Before his death Albert III Achilles split his domains between his three sons: Johann Cicero thus received the Electorate of Brandenburg, Frederick the Margraviate of Ansbach, and Siegmund the Margraviate of Bayreuth (also named Brandenburg-Kulmbach), but prevented them from further dividing these lands between their sons, something unusual at the time in Germany, which greatly helped the future rise of the Hohenzollerns. Frederick then reunited the two northern Bavarian margraviates of Ansbach and Bayreuth after the death of his younger brother in 1495.
His reign was nonetheless difficult. He had to face a feud of the Guttenberg family between 1497 and 1502, which was supported by the Dukes of Bavaria. In order to protect his lands from the Bavarians, Frederick built a network of watchtowers, some of which still exist today.
In 1515, his own two sons, Casimir (1481-1527) and George (1484-1543) captured and imprisoned him, because they disapproved his luxurious spending that had crippled the state with debts. Casimir and George respectively ruled Bayreuth and Ansbach. He was only freed at the death of Casimir in 1527.
From his marriage with Sophia, daughter of King Casimir IV of Poland, Frederick V also had Albert (1490-1538), 37th Grand Master of the Teutonic Order and first Duke of Prussia, Johann (1493-1525), Viceroy of Valencia thanks to his marriage with Germaine de Foix, widow of King Ferdinand of Aragon, Wilhelm (1498-1563), Archbishop of Riga (1539-1561), and John Albert (1499-1550), Archbishop of Magdeburg from 1545 to his death. He also had four daughters, married to other prominent German and Polish nobles.
Frederick is known under several numerals (I, II and V) depending on whether the number refers to his family or the margraviates he ruled.

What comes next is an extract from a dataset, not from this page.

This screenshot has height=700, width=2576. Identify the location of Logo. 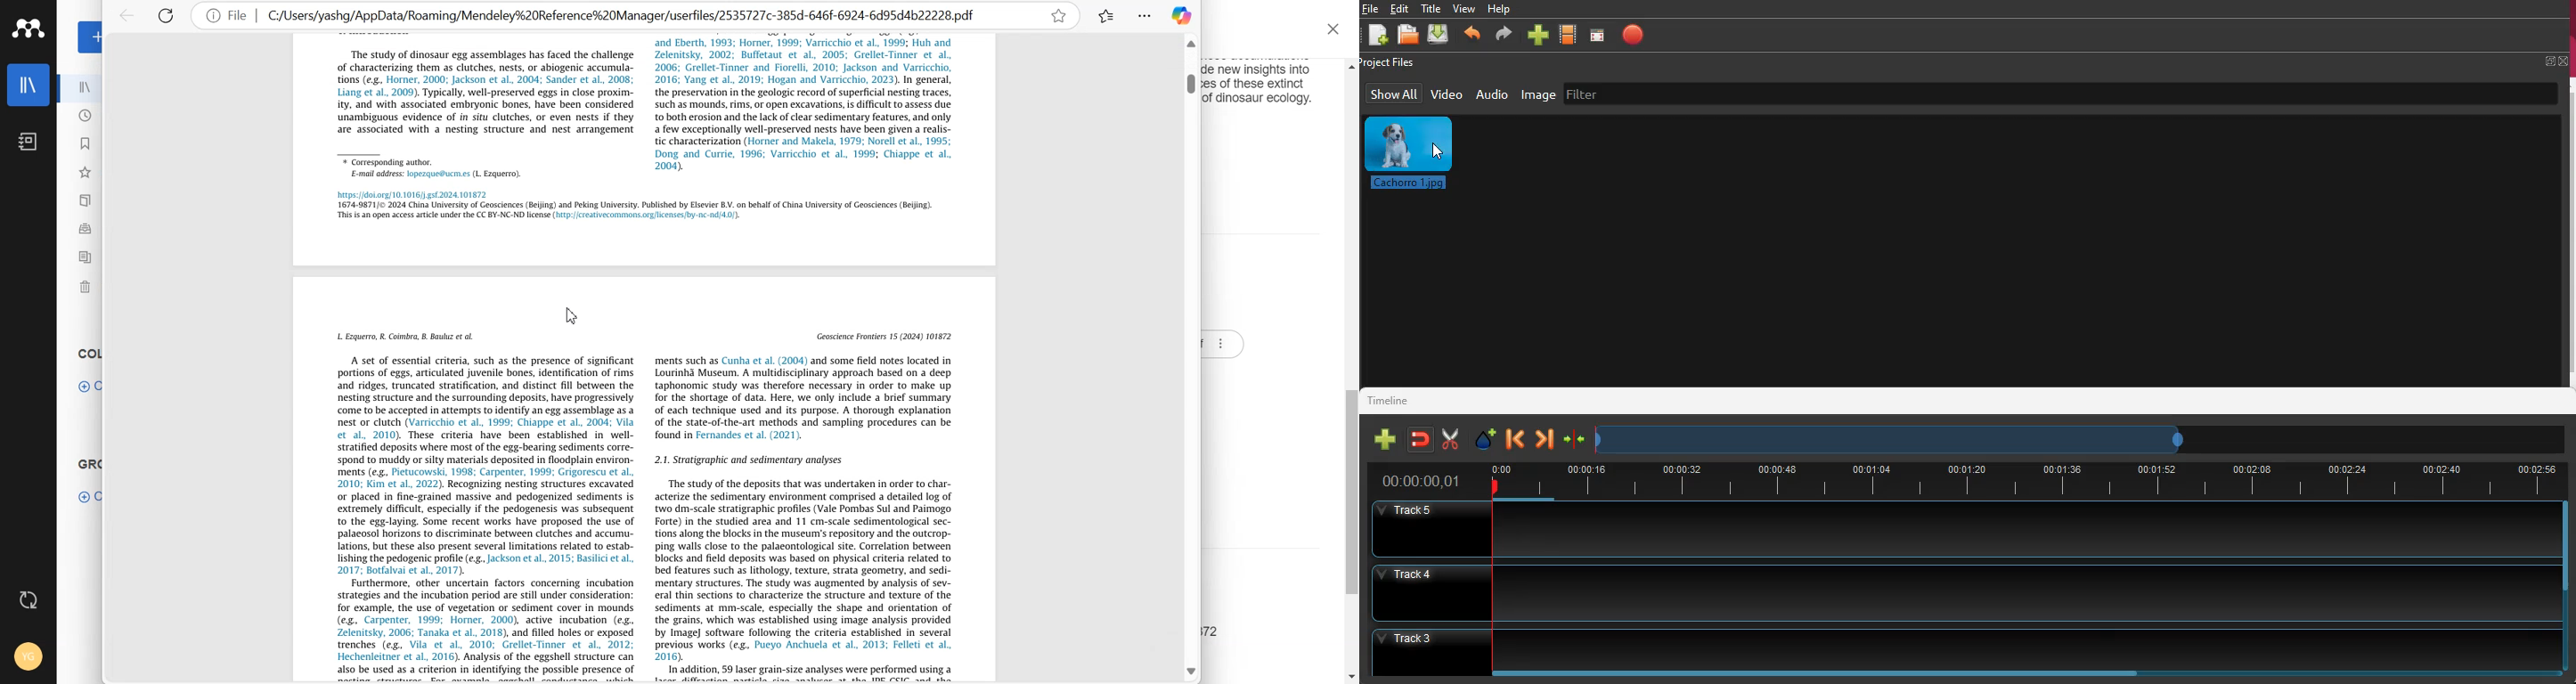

The two coats of arms refer to the Margraviate of Ansbach (left), which was also that of the former Langraviate of Nuremberg (initially ruled by the house of Raabs, but inherited through mariage by the Hohenzollern, then split between the two margraviates of Ansbach and Bayreuth - as explained above), and the famous black and white coat of the House of Hohenzollern (right).